WHEREAS, the Parties wish to extend the Outside Date subject to the terms detailed herein;
WHEREAS, Section 8.03 of the Agreement permits the Agreement to be amended by amendment in writing signed by Parent, Merger Sub and the Company.
WHEREAS, each of the Parent Board, the Merger Sub Board and the board of directors of the Company has approved and adopted this Amendment.
NOW THEREFORE, in consideration of the mutual covenants contained herein, Parent, Merger Sub and the Company hereby agree that the Agreement shall be amended as follows:
1. Recitals. All of the recitals contained herein are true and correct and are incorporated herein by this reference.
2. Amendments.
(a) Subsection (b) of Section 8.01 of the Agreement is hereby amended and restated in its entirety as follows:
“(b) by either Parent or the Company if the Merger Effective Time shall not have occurred on or before March 31, 2021; or”

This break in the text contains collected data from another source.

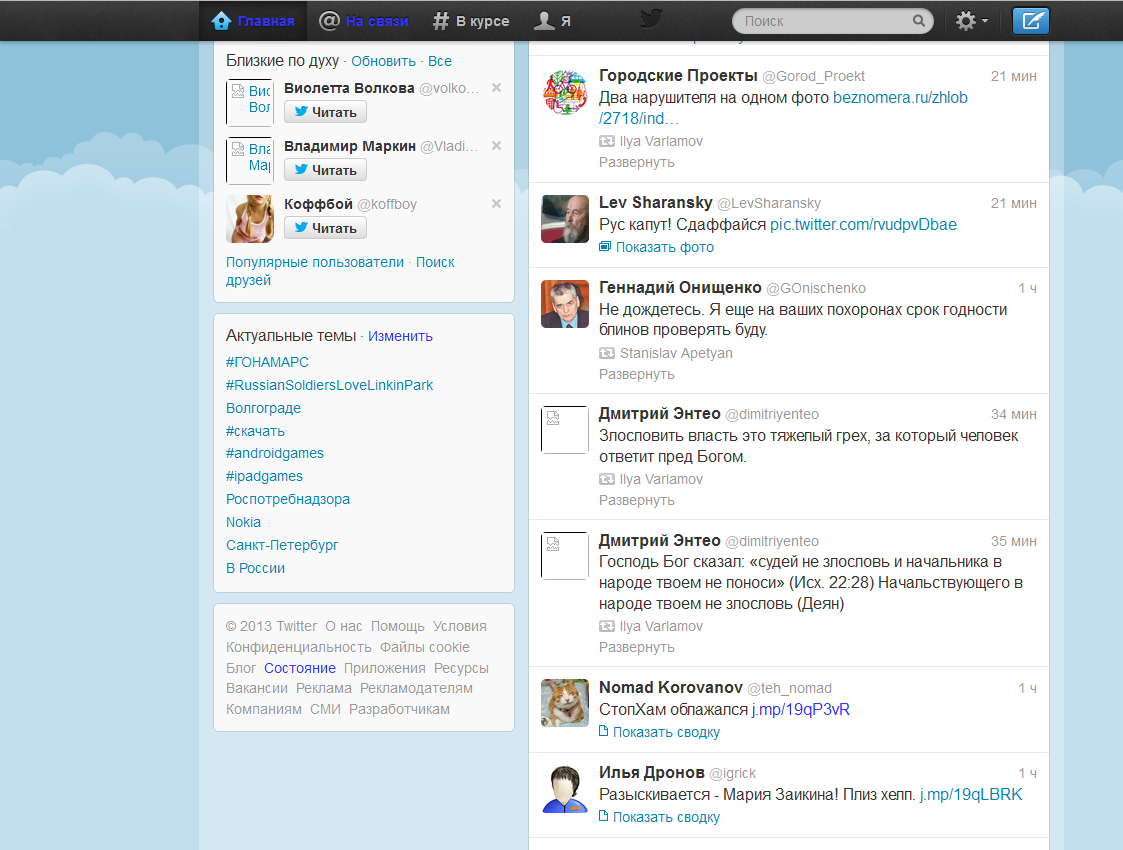Dismiss Коффбой suggestion with X
Viewport: 1123px width, 850px height.
click(x=496, y=204)
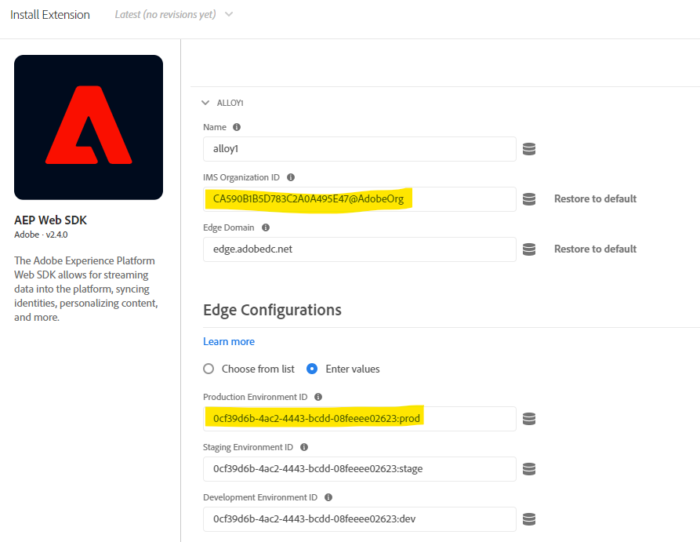Viewport: 700px width, 542px height.
Task: Click data element icon next to Name field
Action: [x=529, y=149]
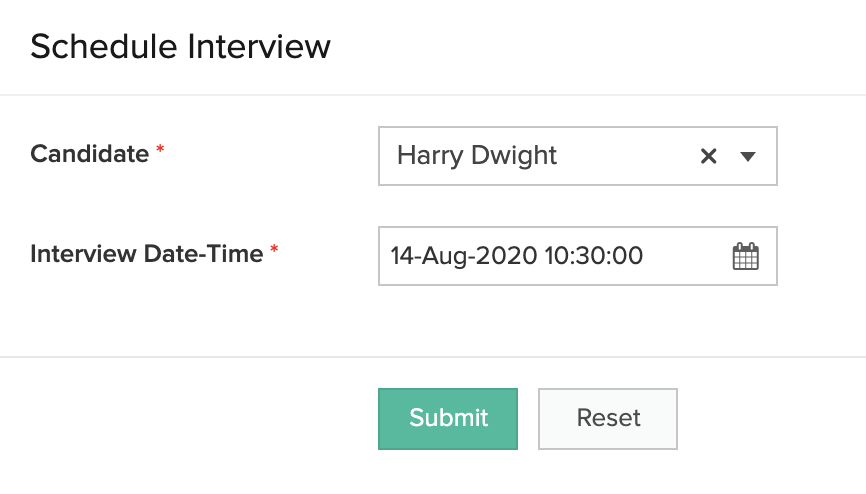Viewport: 866px width, 494px height.
Task: Click the 14-Aug-2020 date text
Action: 463,256
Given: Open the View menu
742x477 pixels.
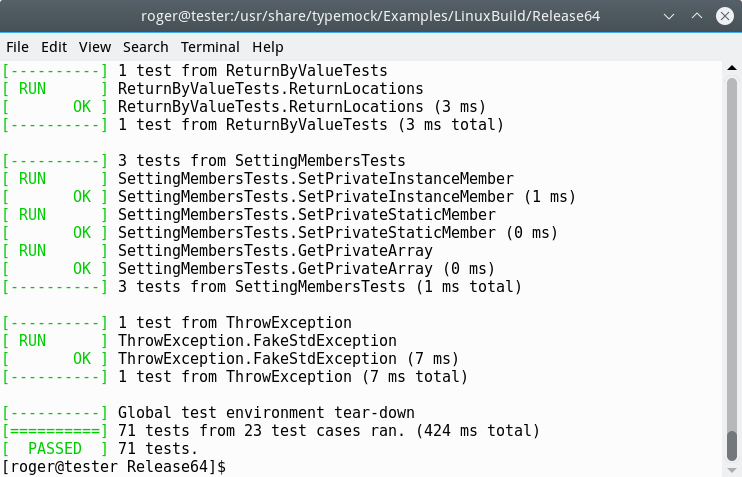Looking at the screenshot, I should 95,47.
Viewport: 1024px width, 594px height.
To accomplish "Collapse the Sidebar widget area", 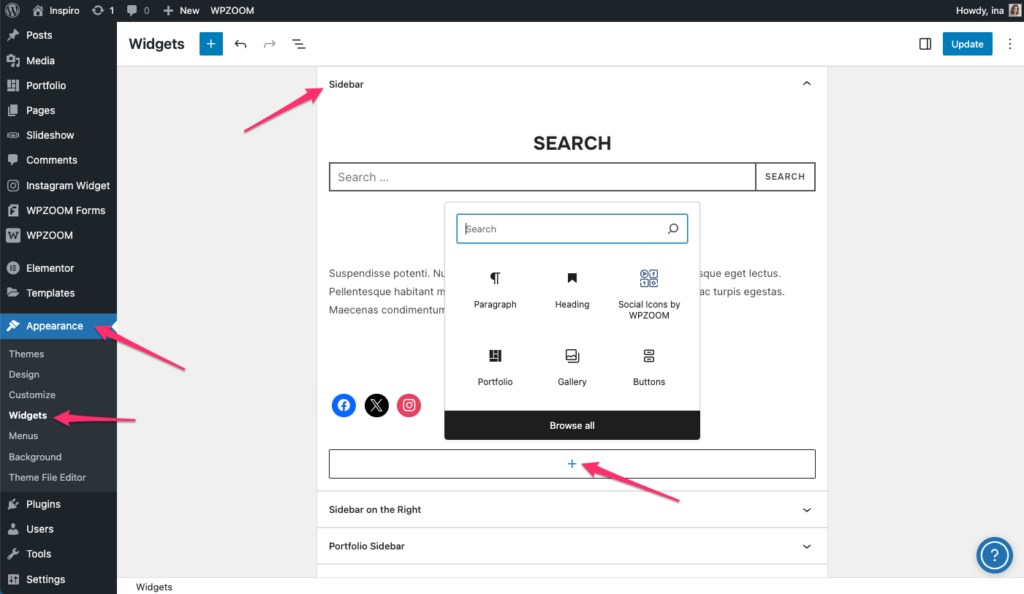I will [x=807, y=84].
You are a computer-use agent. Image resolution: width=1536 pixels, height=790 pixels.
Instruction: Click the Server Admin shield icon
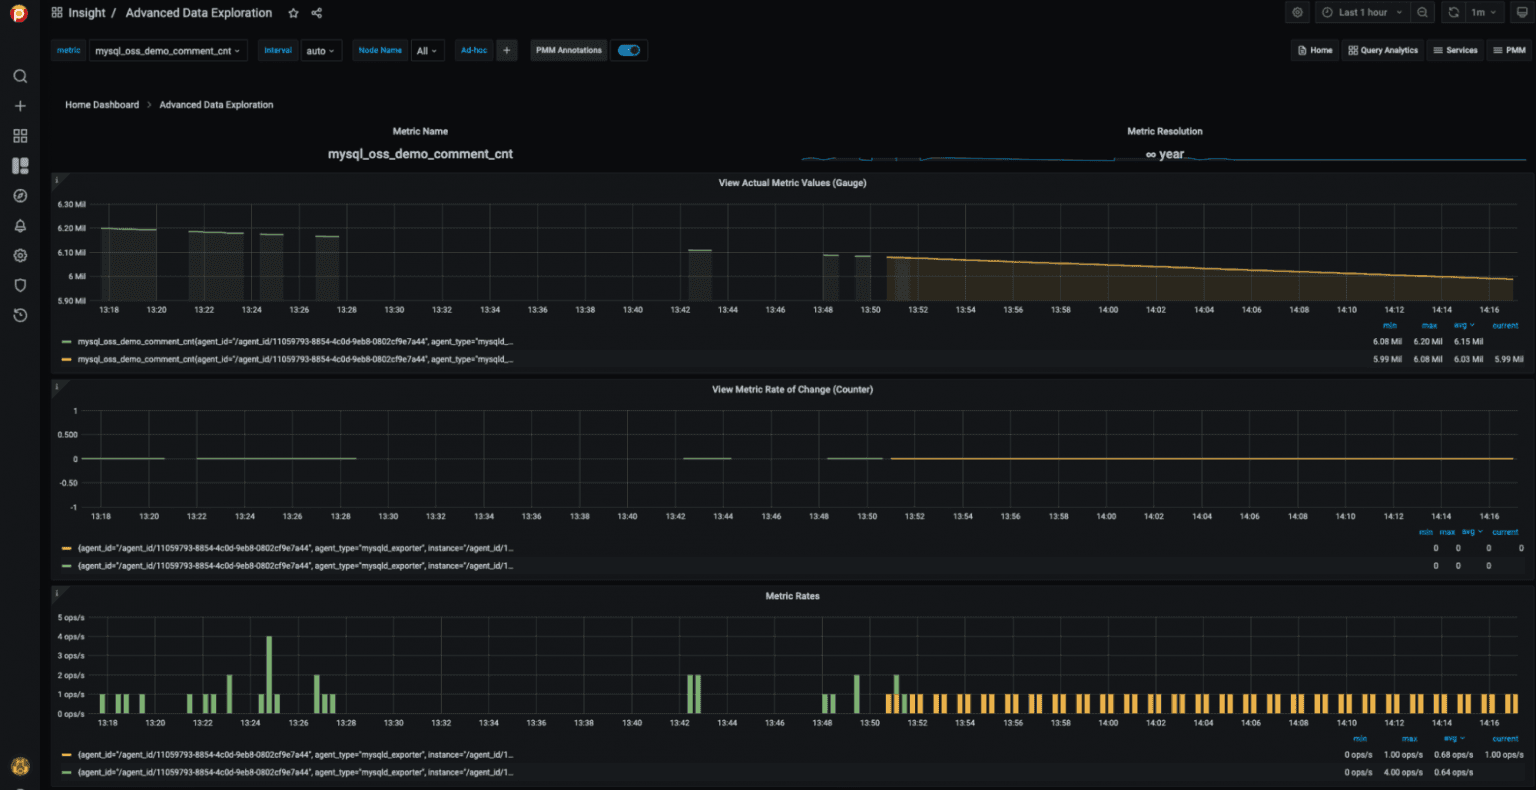[x=20, y=286]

(b) New Section 2.01(f) of the Agreement is hereby added, to immediately follow Section 2.01(e), as follows:
“(f) If the Registration Statement (with the Proxy Statement included as part of the prospectus) is not filed with U.S. Securities and Exchange Commission (the “SEC”) on or prior January 15, 2021, then the Company agrees to pay an agreed sum of $13,333.00 per day (the “Late Fee”) until the said Registration Statement (with the Proxy Statement included as part of the prospectus) is filed with the SEC. All accumulated Late Fees shall be due and payable by the Company on the 5th day of each calendar month commencing February 5, 2021 and on the 5th day of each month thereafter until the above-refenced filing has occurred.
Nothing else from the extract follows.